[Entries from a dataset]

━━━━━━━━━━━━━━━━

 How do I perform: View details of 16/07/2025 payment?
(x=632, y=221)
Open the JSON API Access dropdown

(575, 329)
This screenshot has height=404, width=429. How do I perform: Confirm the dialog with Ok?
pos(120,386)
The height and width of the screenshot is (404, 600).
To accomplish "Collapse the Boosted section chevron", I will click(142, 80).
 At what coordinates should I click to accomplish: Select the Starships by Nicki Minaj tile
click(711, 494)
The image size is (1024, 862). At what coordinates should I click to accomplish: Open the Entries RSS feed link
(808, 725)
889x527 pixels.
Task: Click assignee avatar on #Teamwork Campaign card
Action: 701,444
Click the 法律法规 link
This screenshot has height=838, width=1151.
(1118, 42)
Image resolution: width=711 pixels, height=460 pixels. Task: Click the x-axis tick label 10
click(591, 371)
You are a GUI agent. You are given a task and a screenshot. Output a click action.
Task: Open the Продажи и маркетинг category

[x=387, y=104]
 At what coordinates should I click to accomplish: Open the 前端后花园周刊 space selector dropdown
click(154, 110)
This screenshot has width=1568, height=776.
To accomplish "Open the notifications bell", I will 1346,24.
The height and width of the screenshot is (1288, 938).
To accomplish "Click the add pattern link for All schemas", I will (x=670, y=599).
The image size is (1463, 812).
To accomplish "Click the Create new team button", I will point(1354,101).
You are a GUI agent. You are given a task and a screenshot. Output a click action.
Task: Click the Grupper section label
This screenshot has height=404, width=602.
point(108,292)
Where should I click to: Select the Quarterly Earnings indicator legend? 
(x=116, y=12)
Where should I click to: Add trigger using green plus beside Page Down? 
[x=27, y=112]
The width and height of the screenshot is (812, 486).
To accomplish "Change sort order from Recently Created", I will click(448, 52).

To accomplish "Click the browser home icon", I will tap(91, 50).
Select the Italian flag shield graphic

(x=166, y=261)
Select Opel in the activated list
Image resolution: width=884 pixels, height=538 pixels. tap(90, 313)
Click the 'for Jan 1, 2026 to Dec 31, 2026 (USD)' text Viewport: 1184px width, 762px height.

━━━━━━━━━━━━━━━━

*Task goal:* Format all of the data above as a JSON list of strings, one string for each line, with blank lines omitted.

*Written solution:*
[
  " How do I perform: View details of 16/07/2025 payment?",
  "(x=632, y=221)",
  "Open the JSON API Access dropdown",
  "(575, 329)",
  "This screenshot has height=404, width=429. How do I perform: Confirm the dialog with Ok?",
  "pos(120,386)",
  "The height and width of the screenshot is (404, 600).",
  "To accomplish \"Collapse the Boosted section chevron\", I will click(142, 80).",
  " At what coordinates should I click to accomplish: Select the Starships by Nicki Minaj tile",
  "click(711, 494)",
  "The image size is (1024, 862). At what coordinates should I click to accomplish: Open the Entries RSS feed link",
  "(808, 725)",
  "889x527 pixels.",
  "Task: Click assignee avatar on #Teamwork Campaign card",
  "Action: 701,444",
  "Click the 法律法规 link",
  "This screenshot has height=838, width=1151.",
  "(1118, 42)",
  "Image resolution: width=711 pixels, height=460 pixels. Task: Click the x-axis tick label 10",
  "click(591, 371)",
  "You are a GUI agent. You are given a task and a screenshot. Output a click action.",
  "Task: Open the Продажи и маркетинг category",
  "[x=387, y=104]",
  " At what coordinates should I click to accomplish: Open the 前端后花园周刊 space selector dropdown",
  "click(154, 110)",
  "This screenshot has width=1568, height=776.",
  "To accomplish \"Open the notifications bell\", I will 1346,24.",
  "The height and width of the screenshot is (1288, 938).",
  "To accomplish \"Click the add pattern link for All schemas\", I will (x=670, y=599).",
  "The image size is (1463, 812).",
  "To accomplish \"Click the Create new team button\", I will point(1354,101).",
  "You are a GUI agent. You are given a task and a screenshot. Output a click action.",
  "Task: Click the Grupper section label",
  "This screenshot has height=404, width=602.",
  "point(108,292)",
  "Where should I click to: Select the Quarterly Earnings indicator legend? ",
  "(x=116, y=12)",
  "Where should I click to: Add trigger using green plus beside Page Down? ",
  "[x=27, y=112]",
  "The width and height of the screenshot is (812, 486).",
  "To accomplish \"Change sort order from Recently Created\", I will click(448, 52).",
  "To accomplish \"Click the browser home icon\", I will tap(91, 50).",
  "Select the Italian flag shield graphic",
  "(x=166, y=261)",
  "Select Opel in the activated list",
  "Image resolution: width=884 pixels, height=538 pixels. tap(90, 313)",
  "Click the 'for Jan 1, 2026 to Dec 31, 2026 (USD)' text Viewport: 1184px width, 762px height."
]